> GIVEN PROBLEM
From the text about the song "One for Sorrow," reproduce the portion between "On 29 July 2015, Claire" and "any Billboard ranking.", inclusive, replacing "acoustic" with "unplugged".

> PASSAGE PROVIDED
########
"One for Sorrow" is a song by British pop-dance group Steps, released as the third single from their debut album, Step One (1998). It also became the quintet's first single to reach the top five on the UK Singles Chart. Debuting at number two and spending 11 weeks on the UK chart, the song established Steps's intention to revive the ABBA sound, striking a considerable resemblance to their 1980 hit "The Winner Takes It All". A remixed version became their debut US single in 1999 and was featured on the Drive Me Crazy film soundtrack. It became Steps' only single to appear on any US Billboard chart, peaking at number 38 on the Hot Dance Club Play chart in October 1999.

Release
Unlike Steps' previous single "Last Thing on My Mind", which featured solo vocals by all three girls, Claire performs lead vocals on all of the verses, which are harmonised with Faye, before the entire group join in for the chorus.

On 29 July 2015, Claire Richards premiered a new solo acoustic version of the track at an event celebrating Pete Waterman's career at the Royal Festival Hall. This was her first solo single, and was released the following day via her official SoundCloud.

Chart performance
"One for Sorrow" reached number two in the United Kingdom on 30 August 1998, during its first week on the UK Singles Chart, and spent 11 weeks on the listing. The song reached number one in the Flanders region of Belgium and entered the top 10 in Ireland as well as on the Eurochart Hot 100. Outside Europe, "One for Sorrow" peaked at number 13 in New Zealand, number 26 on the Canadian RPM Dance 30 chart, and number 34 in Australia. In the US, the song peaked at number 38 on the Billboard Dance Club Songs chart in October 1999—Steps' only single to appear on any Billboard ranking.
########
> SUPPLIED RECORDS
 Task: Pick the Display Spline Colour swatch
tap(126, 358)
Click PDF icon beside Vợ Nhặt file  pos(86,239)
########
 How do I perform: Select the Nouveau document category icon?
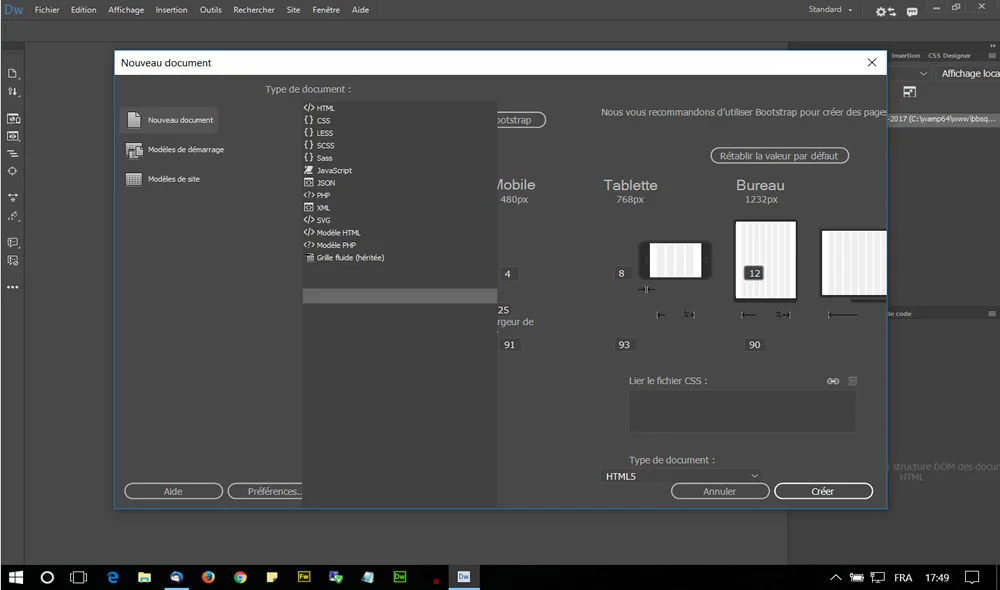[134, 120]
########
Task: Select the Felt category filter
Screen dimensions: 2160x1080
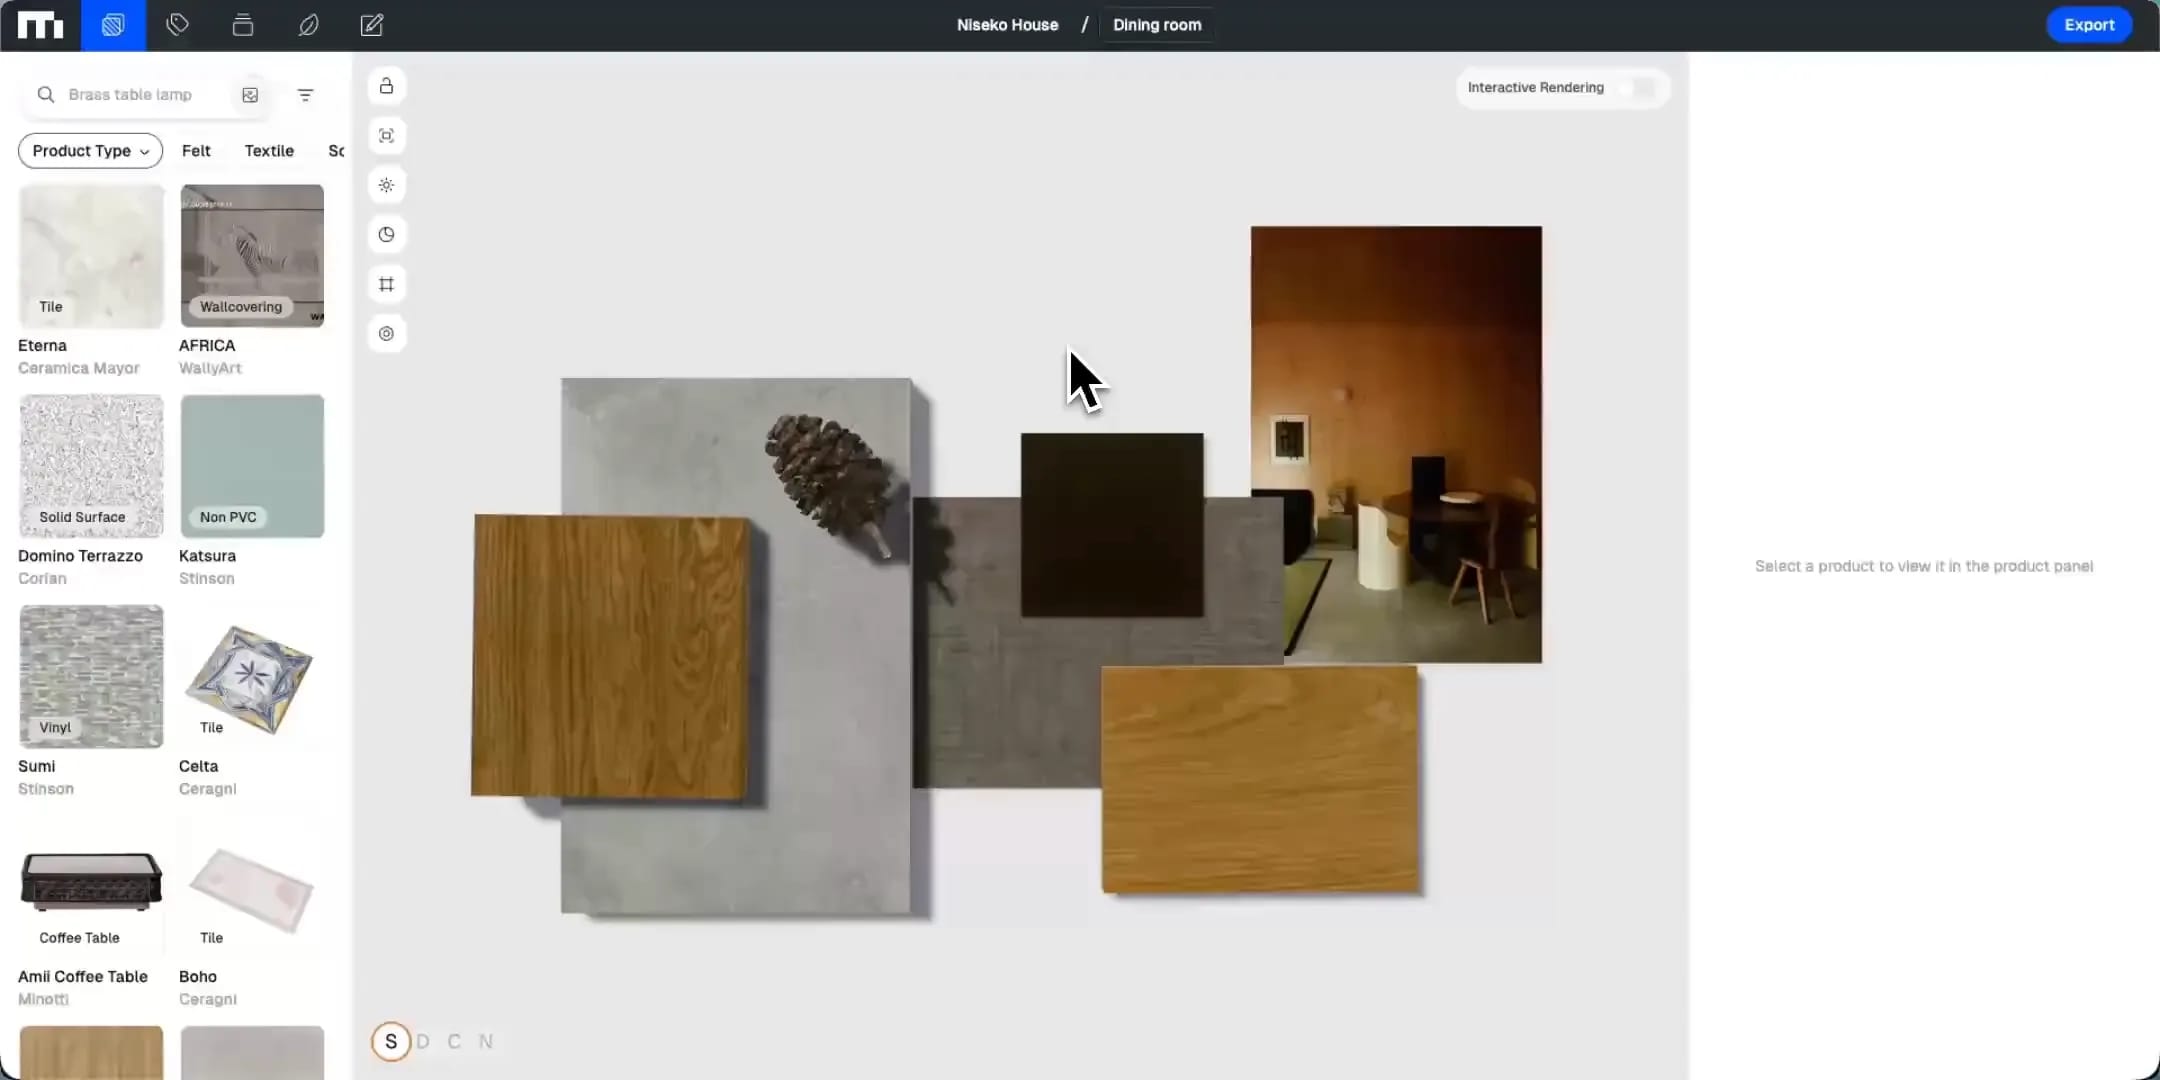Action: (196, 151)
########
> EXERCISE ANSWER
On 29 July 2015, Claire Richards premiered a new solo unplugged version of the track at an event celebrating Pete Waterman's career at the Royal Festival Hall. This was her first solo single, and was released the following day via her official SoundCloud.

Chart performance
"One for Sorrow" reached number two in the United Kingdom on 30 August 1998, during its first week on the UK Singles Chart, and spent 11 weeks on the listing. The song reached number one in the Flanders region of Belgium and entered the top 10 in Ireland as well as on the Eurochart Hot 100. Outside Europe, "One for Sorrow" peaked at number 13 in New Zealand, number 26 on the Canadian RPM Dance 30 chart, and number 34 in Australia. In the US, the song peaked at number 38 on the Billboard Dance Club Songs chart in October 1999—Steps' only single to appear on any Billboard ranking.